QuYuShengXin formula reshapes bile-acid-mediated macrophage polarization in the treatment of ulcerative colitis.

BACKGROUND: QuYuShengXin Formula (QYSX), a multi-herbal preparation, has previously demonstrated robust clinical efficacy against ulcerative colitis (UC), with preliminary evidence suggesting that QYSX could reconfigure the fecal bile acid BA landscape and restore the M2/M1 macrophage balance, but their interaction remains unknown. We therefore dissected the therapeutic footprint of QYSX in a dextran sulfate sodium (DSS)-induced mice model of UC, focusing on its specific mechanism of regulating BA metabolism and macrophage polarization.

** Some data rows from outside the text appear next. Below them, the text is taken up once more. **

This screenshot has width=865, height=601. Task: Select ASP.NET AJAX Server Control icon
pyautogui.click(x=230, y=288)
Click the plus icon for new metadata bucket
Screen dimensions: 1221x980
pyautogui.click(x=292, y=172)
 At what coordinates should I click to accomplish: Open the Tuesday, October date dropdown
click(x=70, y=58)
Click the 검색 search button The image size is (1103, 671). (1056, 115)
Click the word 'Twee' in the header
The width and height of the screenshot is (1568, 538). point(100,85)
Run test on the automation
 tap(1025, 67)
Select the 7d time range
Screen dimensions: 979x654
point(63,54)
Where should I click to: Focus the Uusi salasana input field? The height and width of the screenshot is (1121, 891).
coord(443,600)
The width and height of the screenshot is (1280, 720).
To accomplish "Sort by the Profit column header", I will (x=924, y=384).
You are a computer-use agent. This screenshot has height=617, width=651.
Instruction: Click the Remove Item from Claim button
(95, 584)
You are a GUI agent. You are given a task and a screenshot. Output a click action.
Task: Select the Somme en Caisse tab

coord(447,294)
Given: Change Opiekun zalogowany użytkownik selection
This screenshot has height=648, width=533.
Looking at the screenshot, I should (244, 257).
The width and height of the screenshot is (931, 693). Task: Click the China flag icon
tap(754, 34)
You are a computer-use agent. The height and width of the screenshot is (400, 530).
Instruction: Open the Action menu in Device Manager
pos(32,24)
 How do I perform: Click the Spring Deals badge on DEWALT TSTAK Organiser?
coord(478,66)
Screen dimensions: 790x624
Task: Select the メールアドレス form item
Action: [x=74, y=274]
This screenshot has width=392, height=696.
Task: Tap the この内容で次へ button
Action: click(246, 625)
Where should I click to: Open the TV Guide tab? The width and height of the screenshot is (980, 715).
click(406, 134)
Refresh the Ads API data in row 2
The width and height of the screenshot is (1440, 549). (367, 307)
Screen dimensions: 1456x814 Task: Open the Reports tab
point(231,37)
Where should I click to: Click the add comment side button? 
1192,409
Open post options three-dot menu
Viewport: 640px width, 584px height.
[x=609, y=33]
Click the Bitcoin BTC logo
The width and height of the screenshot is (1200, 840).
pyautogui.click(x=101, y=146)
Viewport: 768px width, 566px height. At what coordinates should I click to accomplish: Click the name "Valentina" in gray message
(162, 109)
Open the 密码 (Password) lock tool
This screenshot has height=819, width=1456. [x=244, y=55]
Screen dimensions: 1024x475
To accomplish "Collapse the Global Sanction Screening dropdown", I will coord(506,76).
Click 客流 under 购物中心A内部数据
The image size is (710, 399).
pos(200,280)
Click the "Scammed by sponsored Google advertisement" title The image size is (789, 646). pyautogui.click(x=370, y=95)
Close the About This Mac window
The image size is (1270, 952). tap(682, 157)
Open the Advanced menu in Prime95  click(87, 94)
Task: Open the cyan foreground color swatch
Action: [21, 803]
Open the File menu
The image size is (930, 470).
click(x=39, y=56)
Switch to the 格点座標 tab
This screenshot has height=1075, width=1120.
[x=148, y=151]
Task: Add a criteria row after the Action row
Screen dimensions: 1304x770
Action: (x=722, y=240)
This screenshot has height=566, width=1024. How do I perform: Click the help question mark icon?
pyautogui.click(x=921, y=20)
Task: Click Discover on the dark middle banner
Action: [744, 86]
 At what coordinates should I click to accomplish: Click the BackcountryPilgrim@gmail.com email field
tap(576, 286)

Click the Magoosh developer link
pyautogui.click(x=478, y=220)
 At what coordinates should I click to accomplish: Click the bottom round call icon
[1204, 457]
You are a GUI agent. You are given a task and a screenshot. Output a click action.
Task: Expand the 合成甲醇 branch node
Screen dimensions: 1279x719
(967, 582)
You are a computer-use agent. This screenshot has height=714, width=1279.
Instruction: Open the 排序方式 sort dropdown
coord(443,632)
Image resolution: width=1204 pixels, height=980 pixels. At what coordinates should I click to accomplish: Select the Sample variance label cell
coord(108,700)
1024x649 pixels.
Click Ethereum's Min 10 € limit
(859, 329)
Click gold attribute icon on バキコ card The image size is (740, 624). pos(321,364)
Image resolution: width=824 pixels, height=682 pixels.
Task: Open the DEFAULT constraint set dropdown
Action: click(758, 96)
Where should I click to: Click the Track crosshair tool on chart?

METHODS: DSS-induced mice received QYSX or mesalazine for comparative efficacy. Disease activity index (DAI), body-weight trajectory and stool consistency were monitored daily. Colonic histopathology was graded after H&E staining. Liquid chromatography-mass spectrometry, enzyme-linked immunosorbent assay, flow cytometry, western blot and real-time quantitative PCR were conducted to evaluate the possible mechanism of QYSX. RESULTS: QYSX markedly attenuated he symptoms and colonic pathology of UC. It simultaneously downregulated IL-1β, IL-6, TNF-α, LPS and NF-κB p65, while elevating TGR5 expression. DSS-elicited disruption of the fecal BAs structure and concentration were largely reversed by QYSX. Flow-cytometric profiling revealed a decreased expression of M1 macrophages without alteration of M2 macrophages, yielding a rise in the M2/M1 ratio. CONCLUSION: By re-instating the physiologic fecal BA landscape, QYSX engages TGR5 to inhibit NF-κB signaling, thereby suppressing LPS- and TNF-α-driven M1 hyper-activation. This restoration of M2/M1 homeostasis curbs mucosal inflammation and maintains intestinal immune equilibrium, providing a mechanistic rationale for the clinical efficacy of QYSX in UC.